____ Exercise materials

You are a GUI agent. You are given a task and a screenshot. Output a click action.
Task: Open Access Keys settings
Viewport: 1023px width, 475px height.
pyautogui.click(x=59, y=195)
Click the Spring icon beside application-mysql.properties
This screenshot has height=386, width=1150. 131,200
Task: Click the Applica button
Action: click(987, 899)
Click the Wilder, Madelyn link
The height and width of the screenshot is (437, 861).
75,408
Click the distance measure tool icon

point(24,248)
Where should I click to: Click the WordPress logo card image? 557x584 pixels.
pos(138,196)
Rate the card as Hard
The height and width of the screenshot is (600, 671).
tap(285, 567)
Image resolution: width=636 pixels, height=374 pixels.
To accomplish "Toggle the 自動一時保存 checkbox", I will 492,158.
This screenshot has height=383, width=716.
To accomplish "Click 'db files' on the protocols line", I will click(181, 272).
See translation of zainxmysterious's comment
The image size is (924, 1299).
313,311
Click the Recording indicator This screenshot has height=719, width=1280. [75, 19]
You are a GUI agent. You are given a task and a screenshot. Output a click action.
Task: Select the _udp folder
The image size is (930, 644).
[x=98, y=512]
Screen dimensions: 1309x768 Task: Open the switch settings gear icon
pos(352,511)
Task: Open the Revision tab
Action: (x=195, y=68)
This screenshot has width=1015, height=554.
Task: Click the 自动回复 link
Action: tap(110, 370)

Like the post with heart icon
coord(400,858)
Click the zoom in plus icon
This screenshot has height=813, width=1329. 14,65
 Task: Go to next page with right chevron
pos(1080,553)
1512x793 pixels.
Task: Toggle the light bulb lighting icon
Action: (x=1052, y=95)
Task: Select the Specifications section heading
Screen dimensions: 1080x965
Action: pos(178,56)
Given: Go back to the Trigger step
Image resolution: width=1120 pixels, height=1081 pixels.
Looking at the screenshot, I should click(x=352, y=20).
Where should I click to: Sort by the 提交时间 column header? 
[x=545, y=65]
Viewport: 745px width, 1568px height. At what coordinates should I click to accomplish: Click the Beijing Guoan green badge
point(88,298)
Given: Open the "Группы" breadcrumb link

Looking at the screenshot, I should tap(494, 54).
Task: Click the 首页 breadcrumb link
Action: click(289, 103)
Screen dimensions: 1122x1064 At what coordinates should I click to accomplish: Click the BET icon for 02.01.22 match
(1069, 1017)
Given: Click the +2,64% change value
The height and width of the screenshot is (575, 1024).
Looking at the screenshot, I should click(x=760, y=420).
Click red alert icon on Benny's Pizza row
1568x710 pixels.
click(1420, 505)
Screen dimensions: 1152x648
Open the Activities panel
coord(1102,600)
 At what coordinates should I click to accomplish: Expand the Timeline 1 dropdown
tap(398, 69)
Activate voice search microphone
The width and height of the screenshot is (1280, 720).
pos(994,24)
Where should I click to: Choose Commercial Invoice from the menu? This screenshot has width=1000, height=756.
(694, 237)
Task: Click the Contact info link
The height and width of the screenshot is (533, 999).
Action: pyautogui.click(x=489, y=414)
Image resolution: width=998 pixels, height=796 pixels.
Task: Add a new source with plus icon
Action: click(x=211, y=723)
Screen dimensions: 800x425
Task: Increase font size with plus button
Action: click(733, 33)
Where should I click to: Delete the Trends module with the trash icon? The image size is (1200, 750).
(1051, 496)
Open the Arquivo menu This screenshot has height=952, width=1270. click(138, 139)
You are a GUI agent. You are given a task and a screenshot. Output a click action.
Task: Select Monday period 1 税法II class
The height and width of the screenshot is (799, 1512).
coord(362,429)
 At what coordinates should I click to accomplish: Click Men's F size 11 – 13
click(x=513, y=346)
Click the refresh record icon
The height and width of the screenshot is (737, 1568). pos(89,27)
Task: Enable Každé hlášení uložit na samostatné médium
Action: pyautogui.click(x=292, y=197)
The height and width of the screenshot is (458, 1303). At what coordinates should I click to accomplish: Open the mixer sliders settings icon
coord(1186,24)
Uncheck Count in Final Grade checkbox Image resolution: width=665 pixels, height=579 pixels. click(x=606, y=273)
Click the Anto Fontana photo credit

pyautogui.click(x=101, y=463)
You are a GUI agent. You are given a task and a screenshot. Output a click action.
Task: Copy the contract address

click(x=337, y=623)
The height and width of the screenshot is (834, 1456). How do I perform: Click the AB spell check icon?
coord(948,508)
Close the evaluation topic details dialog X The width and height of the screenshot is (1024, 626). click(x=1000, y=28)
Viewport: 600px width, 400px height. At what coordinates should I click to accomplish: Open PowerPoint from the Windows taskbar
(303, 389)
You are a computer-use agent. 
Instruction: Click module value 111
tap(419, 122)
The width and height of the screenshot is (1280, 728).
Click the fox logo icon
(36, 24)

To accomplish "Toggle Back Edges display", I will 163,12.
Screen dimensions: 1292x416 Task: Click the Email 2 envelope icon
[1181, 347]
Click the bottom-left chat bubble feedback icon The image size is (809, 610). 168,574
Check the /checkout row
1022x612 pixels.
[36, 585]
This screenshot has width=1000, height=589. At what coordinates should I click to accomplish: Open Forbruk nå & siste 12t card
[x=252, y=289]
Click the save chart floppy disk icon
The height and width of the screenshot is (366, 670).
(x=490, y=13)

________

Every line with "will" in it should be copied from the entries above.

To accomplish "Toggle the 自動一時保存 checkbox", I will 492,158.
To accomplish "Click 'db files' on the protocols line", I will click(181, 272).
To accomplish "Toggle Back Edges display", I will 163,12.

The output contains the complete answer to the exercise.